### Kutipan Teks
Asal
usul pada upacara jamasan pusaka Mangkunegaran merupakan suatu tradisi upacara
jamasan atau atau siraman pusaka Mangkunegaraan di Kecamatan Selogiri,
Kabupaten Wonogiri, Provinsi Jawa tengah. Sebuah tradisi upacara dengan
memandikan dua buah keris dan tombak peninggalan Raden Mas Said atau
Mangkunegaran I yang ditempatkan di Kecamatan Selogiri. Keris dan tombak
peninggalan tersebut memiliki sebuah nama. Keris-keris tersebut dinamakan Kyai
Koriwelang dan Kyai Jaladara sedangkan untuk tombak peninggalan dinamakan Kyai
Totok.
Tempat benda pusaka tersebut berada di Selogiri, Jawa
Tengah, ketika itu Raden Mas Said berusaha mempertahankan daerahnya dari
penjajah Belanda yang masuk ke daerah sekitar Gunung Wijil.
Dalam mempertahankan daerahnya itu, Raden Mas Said yang menggunakan
senjata-senjata pusaka dibantu oleh rakyat Selogiri yang berhasil
mengalahkan pasukan Belanda dalam perang dan berhasil juga menghalau
para pasukan dan Raden Mas Said pun kembali ke Mangkunegaran dengan
membawa keris dan tombak pusaka.
Pada tahun 1935, saat Mangkunegara VII berkuasa, keris dan
tombak pusaka Mangkunegara I diserahkan kepada masyarakat dan
kerabatnya yang berada di Kecamatan Selogiri, sebagai ucapan terima kasih atas
jasa yang telah diberikan oleh masyarakat dan kaum kerabatnya di Selogiri.

### Data Tercatat
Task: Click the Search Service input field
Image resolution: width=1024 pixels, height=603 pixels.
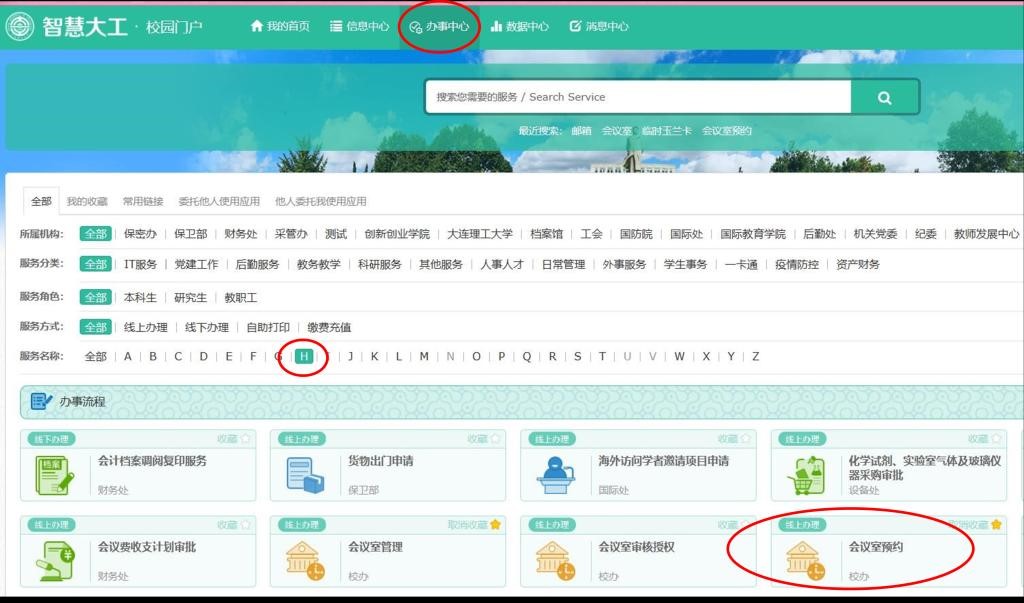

### Soal Latihan 1
Tentukan apakah tiap pernyataan berikut sesuai dengan teks tentang upacara jamasan pusaka Mangkunegaran, lalu jawab ya atau tidak disertai kutipan persis dari teks yang menjadi dasarnya: (a) Keris peninggalan Raden Mas Said dinamakan Kyai Koriwelang dan Kyai Jaladara. (b) Keris dan tombak pusaka diserahkan kepada masyarakat Selogiri pada masa Mangkunegara I berkuasa. (c) Raden Mas Said dan rakyat Selogiri dikalahkan oleh pasukan Belanda.
### Soal Latihan 2
Kutip bagian teks tentang upacara jamasan pusaka Mangkunegaran secara persis, mulai dari "Tempat benda pusaka" dan berakhir pada "dan tombak pusaka.".

### Jawaban 1
(a) Ya: "Keris-keris tersebut dinamakan Kyai Koriwelang dan Kyai Jaladara"
(b) Tidak: "Pada tahun 1935, saat Mangkunegara VII berkuasa"
(c) Tidak: "berhasil mengalahkan pasukan Belanda dalam perang"

### Jawaban 2
Tempat benda pusaka tersebut berada di Selogiri, Jawa
Tengah, ketika itu Raden Mas Said berusaha mempertahankan daerahnya dari
penjajah Belanda yang masuk ke daerah sekitar Gunung Wijil.
Dalam mempertahankan daerahnya itu, Raden Mas Said yang menggunakan
senjata-senjata pusaka dibantu oleh rakyat Selogiri yang berhasil
mengalahkan pasukan Belanda dalam perang dan berhasil juga menghalau
para pasukan dan Raden Mas Said pun kembali ke Mangkunegaran dengan
membawa keris dan tombak pusaka.